At the time of the fire, issues in Mercer County Schools were rampant. Stories on consolidation, bond questions and fire safety requirements had all made the front pages of the Times in the months proceeding the fire.
Plans to consolidate Oakvale High School into PSHS had sparked questions on whether the Board of Education could maintain promises of equal athletic status to OHS students and if the Board somehow influenced the State Fire Marshall's representative, Frank Ubea, to declare OHS a fire hazard.
Ubeda, had also turned in over 60 demands for compliance for Mercer County Schools to the BoE earlier that year. The board had acted on these recommendations just the week before the fire. Violations had included: insufficient smoke detectors, no steps at fire exits, the need to install fire doors, as well as various maintenance issues.

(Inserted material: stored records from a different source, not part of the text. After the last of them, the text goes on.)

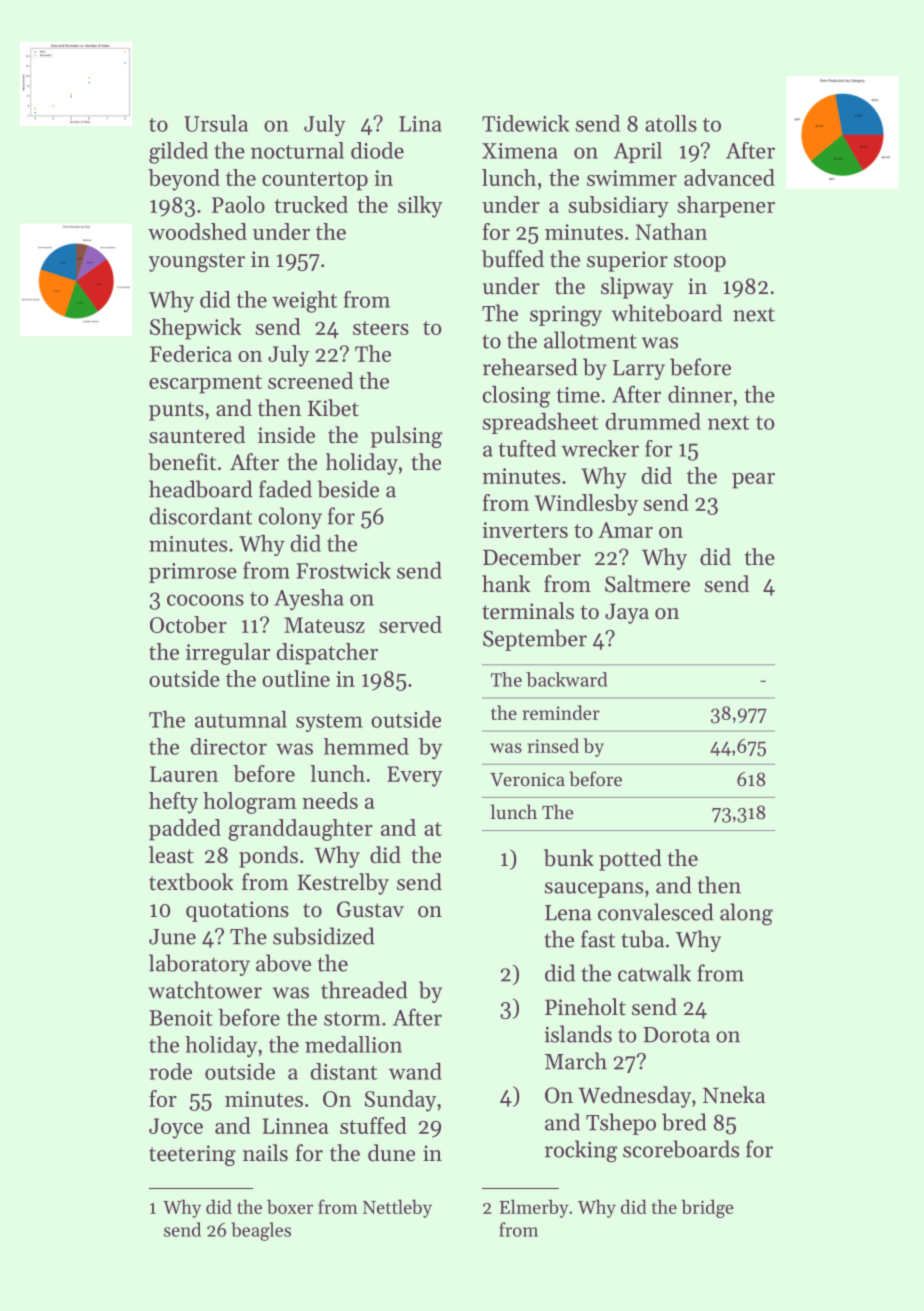 This document has width=924, height=1311. Describe the element at coordinates (290, 1206) in the document. I see `boxer` at that location.
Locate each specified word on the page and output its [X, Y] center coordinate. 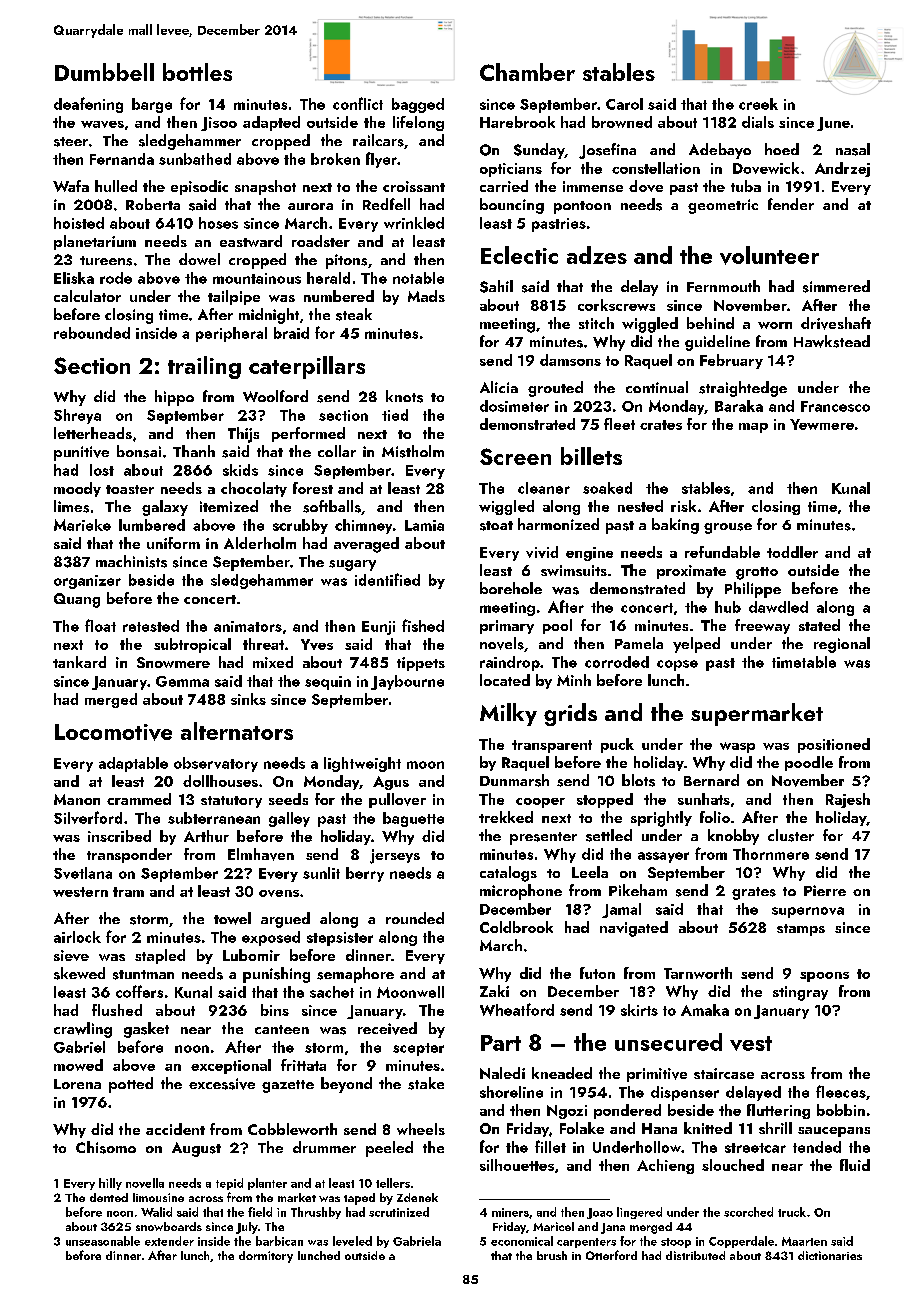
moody [77, 489]
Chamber [527, 72]
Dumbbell [104, 72]
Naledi [502, 1073]
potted [131, 1085]
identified [387, 579]
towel [232, 918]
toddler [792, 552]
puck [617, 745]
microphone [521, 892]
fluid [855, 1165]
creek [758, 104]
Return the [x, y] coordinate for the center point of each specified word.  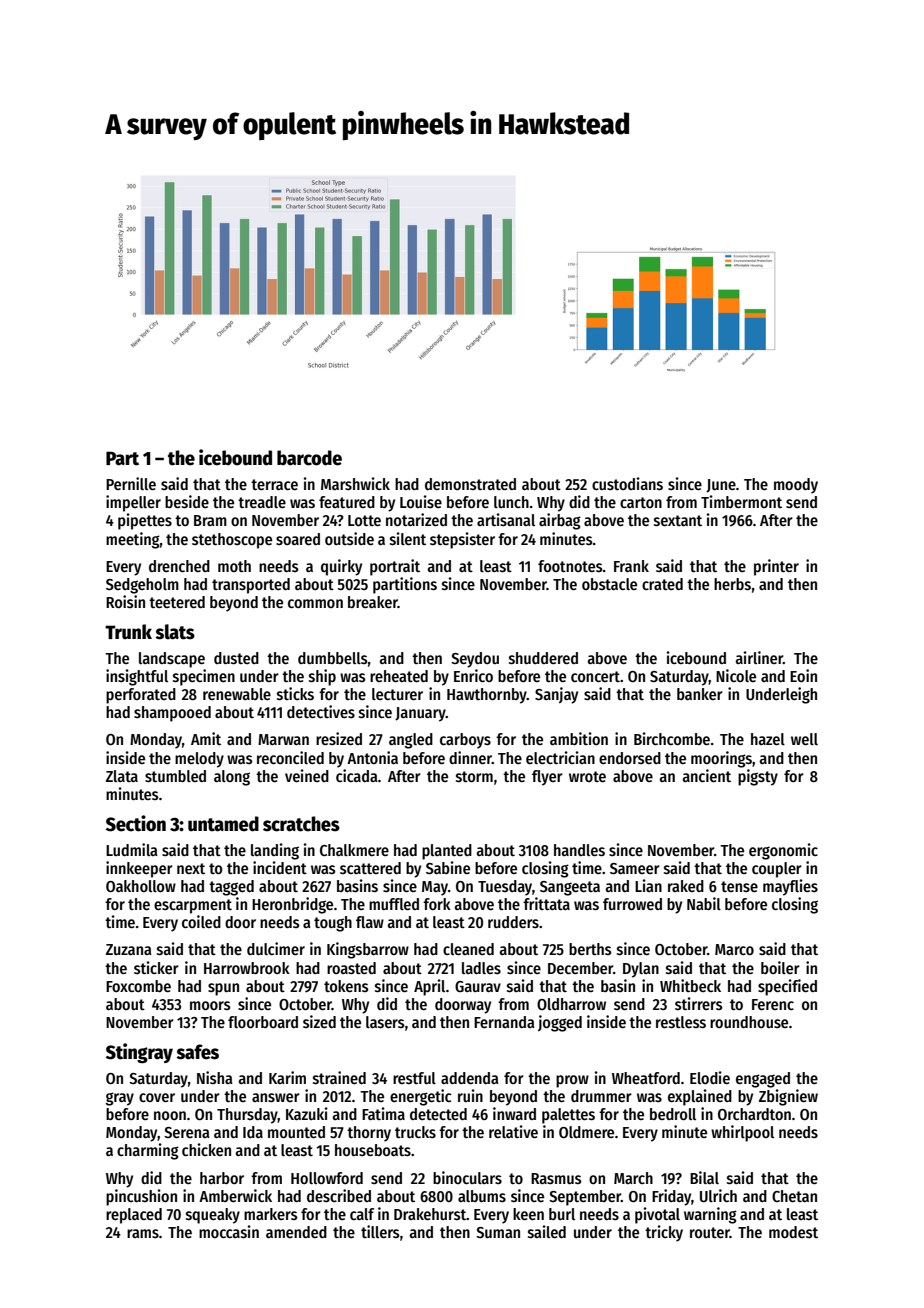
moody [796, 486]
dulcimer [276, 948]
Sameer [635, 868]
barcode [309, 458]
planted [447, 852]
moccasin [229, 1232]
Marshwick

An unusual amount of suspicious activity that included: the fire at PJHS, another two the same day at PSHS, a fire at BSHS on Dec. 16, 1977, and a break in at Camp Creek School; was not related to any of the above issues according to Clinton Lilly the Superintendent of Schools. Lilly said that he definitely does not think that there was any connection, "If I did I would be the first to say so."
Board member Harold Tomchin spoke about future fire safety in the schools saying, "emphasis should be made toward looking carefully at small items of housekeeping" and reminded schools not to become lax about fire drills.